» **Records shown**
========================================================================

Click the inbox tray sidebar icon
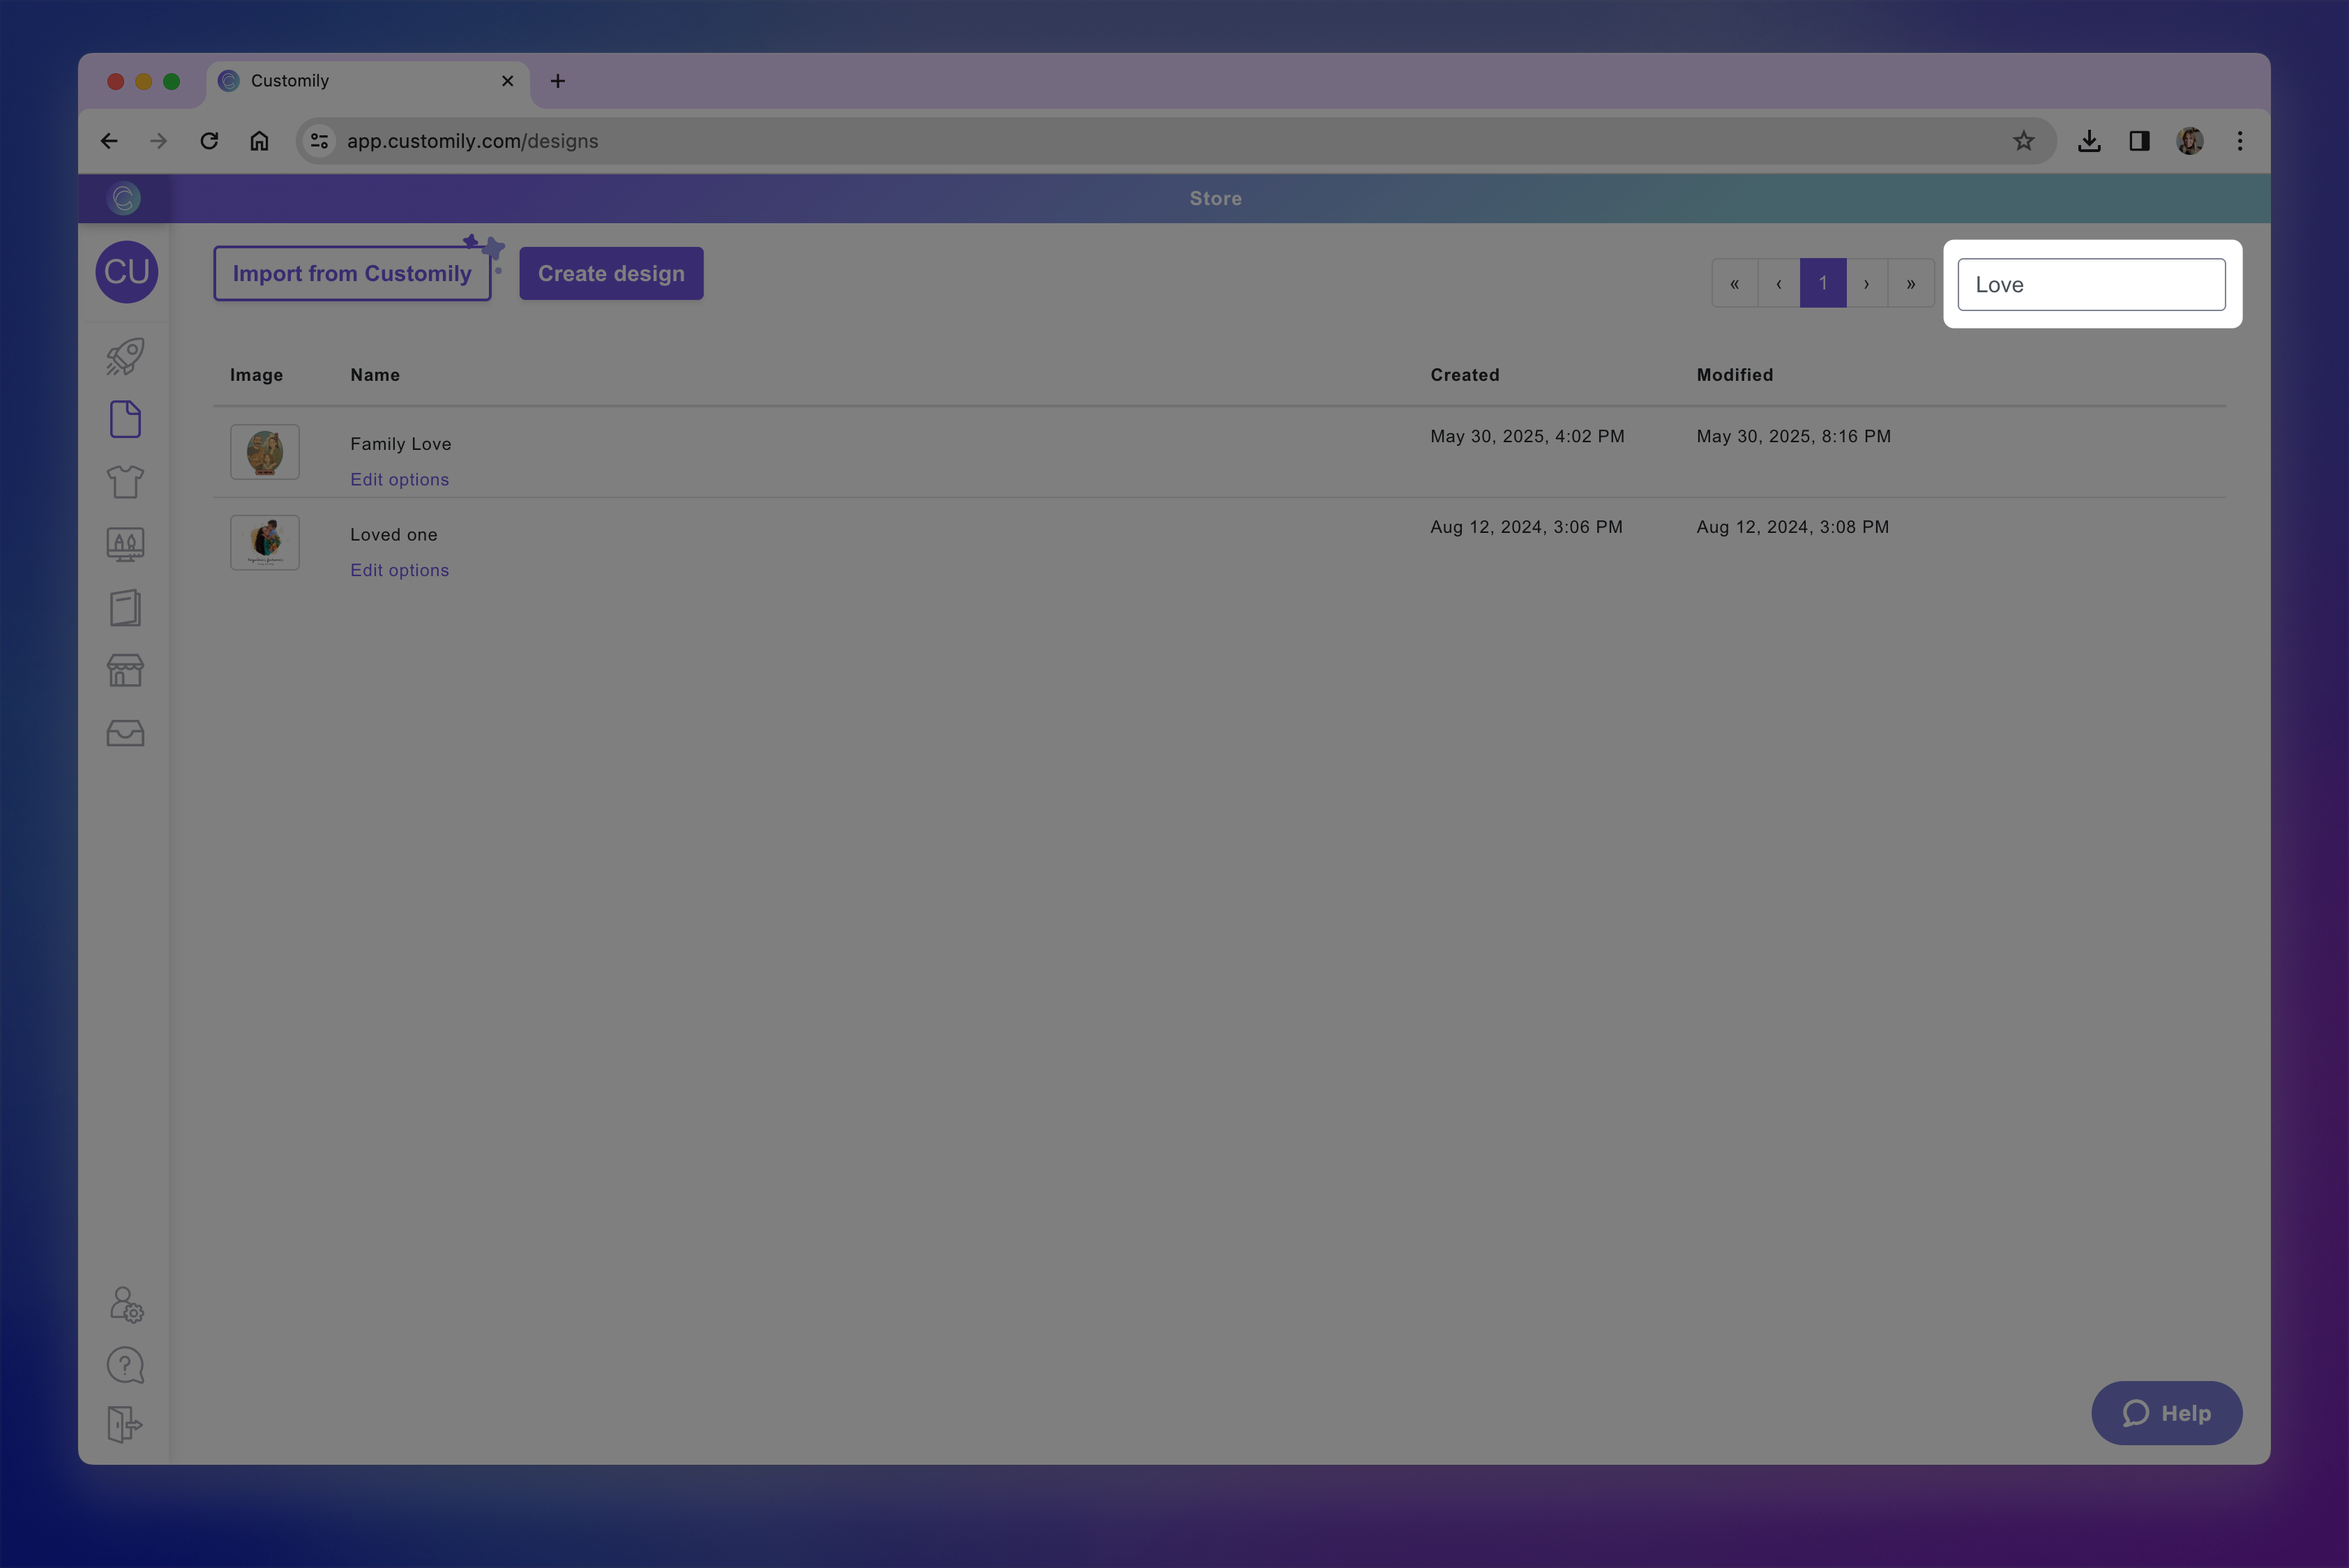Image resolution: width=2349 pixels, height=1568 pixels. pos(125,733)
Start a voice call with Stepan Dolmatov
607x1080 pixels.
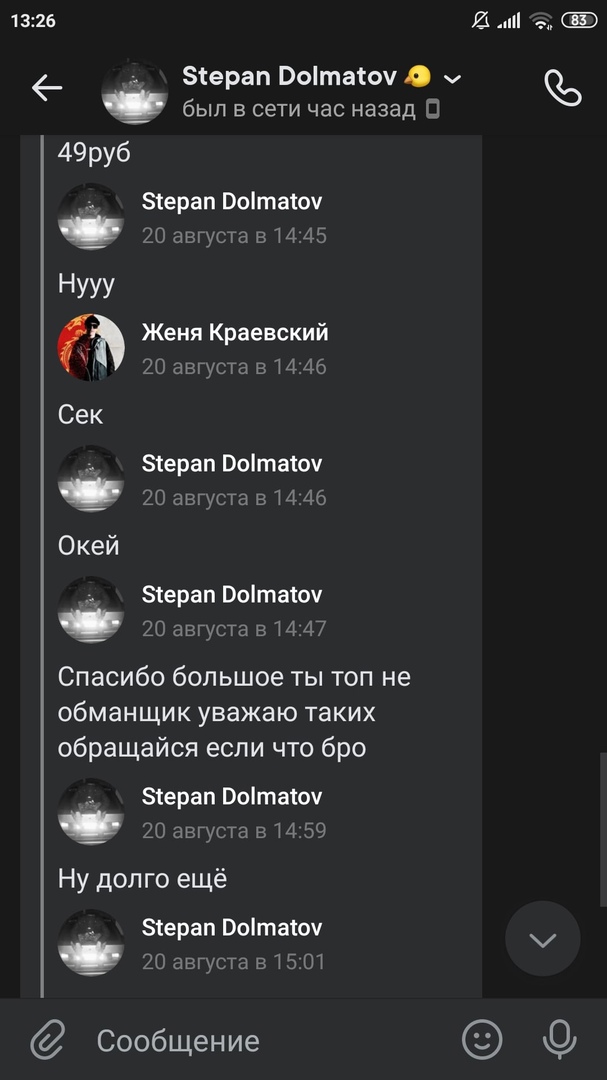(x=563, y=87)
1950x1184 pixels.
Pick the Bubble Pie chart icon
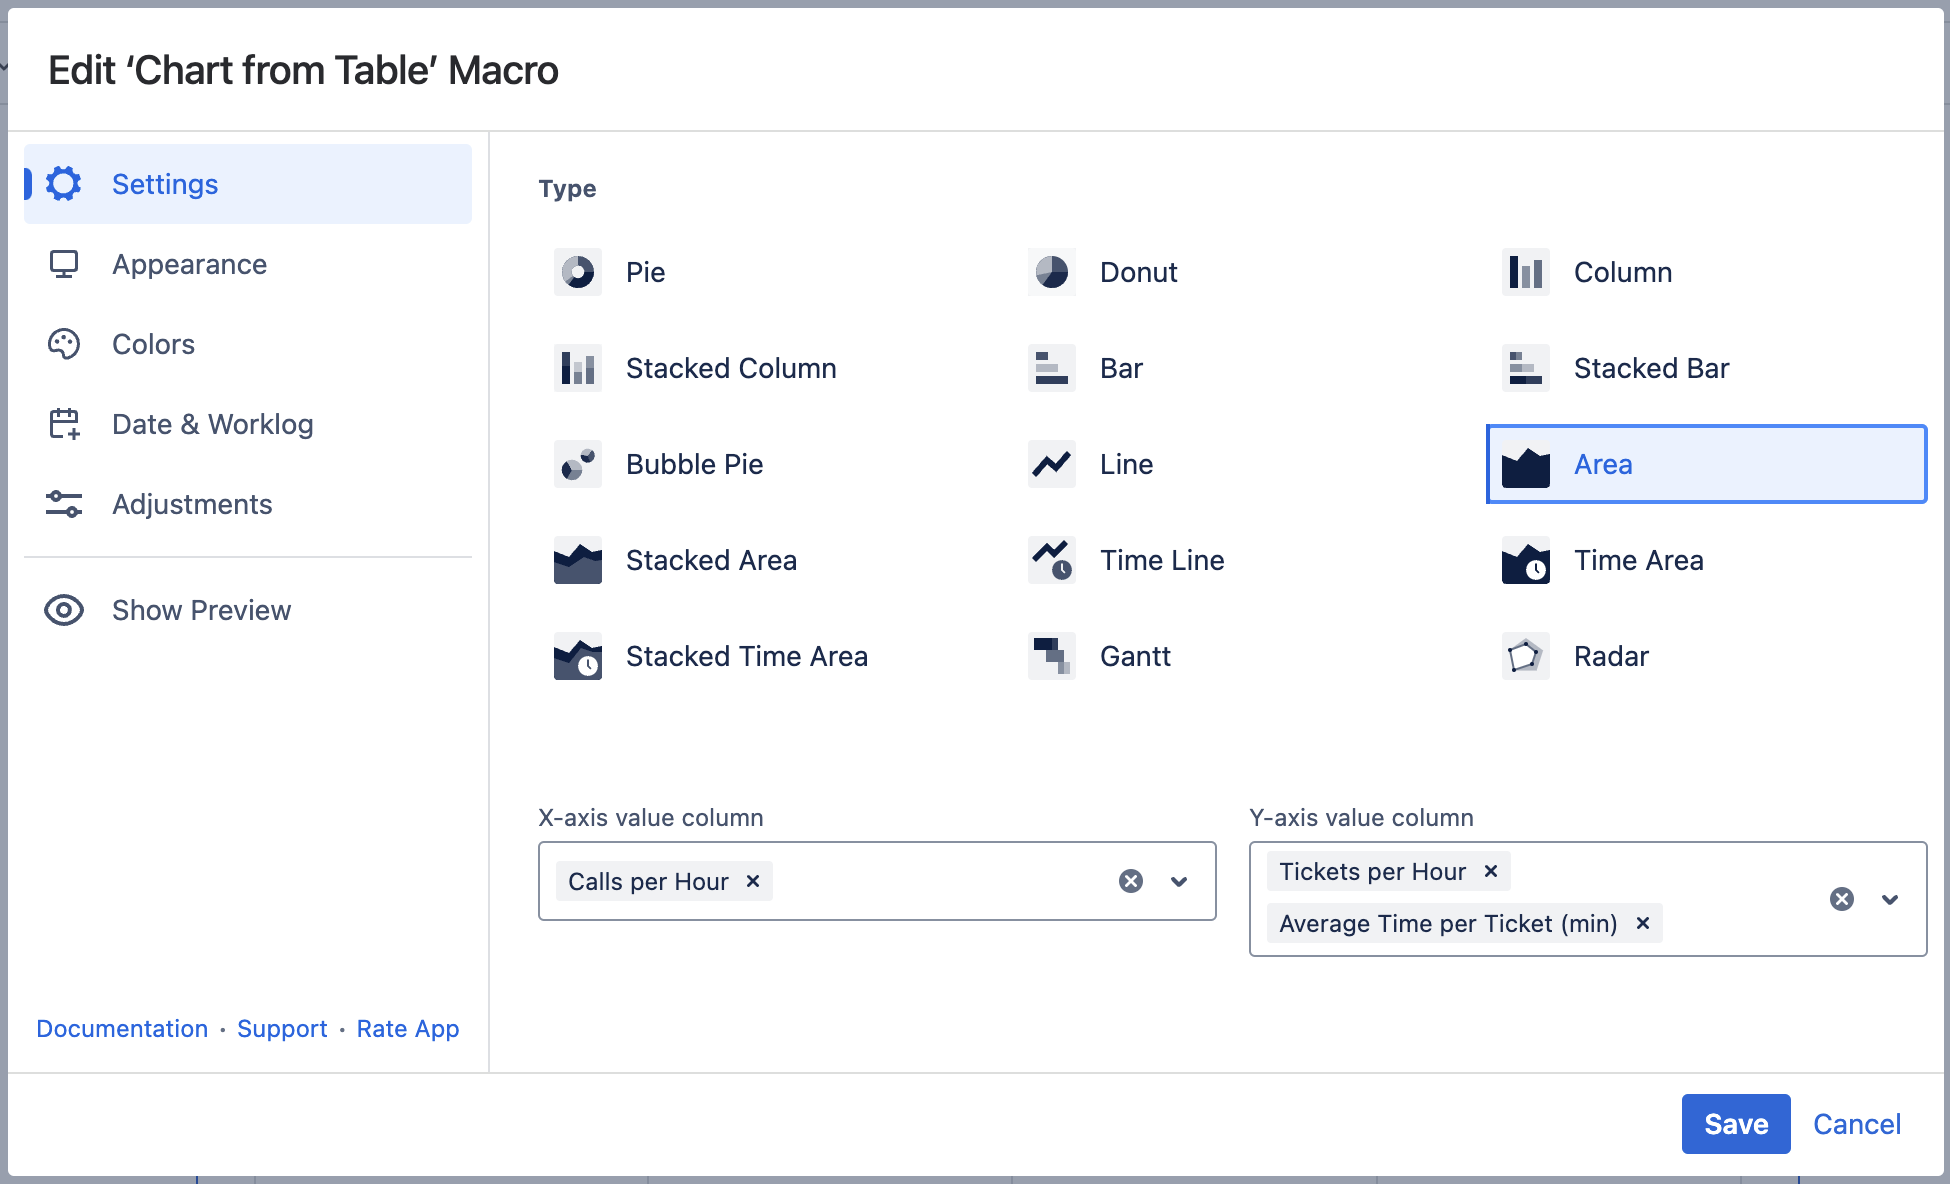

========================================================================

» **Task objective**
Rewrite the lines above, replacing "icon" with "button" everywhere and leaving everything else unchanged. Omit the pictures.

» **Result for this task**
Click the inbox tray sidebar button
Image resolution: width=2349 pixels, height=1568 pixels. pos(125,733)
Start a voice call with Stepan Dolmatov
607x1080 pixels.
(x=563, y=87)
1950x1184 pixels.
Pick the Bubble Pie chart button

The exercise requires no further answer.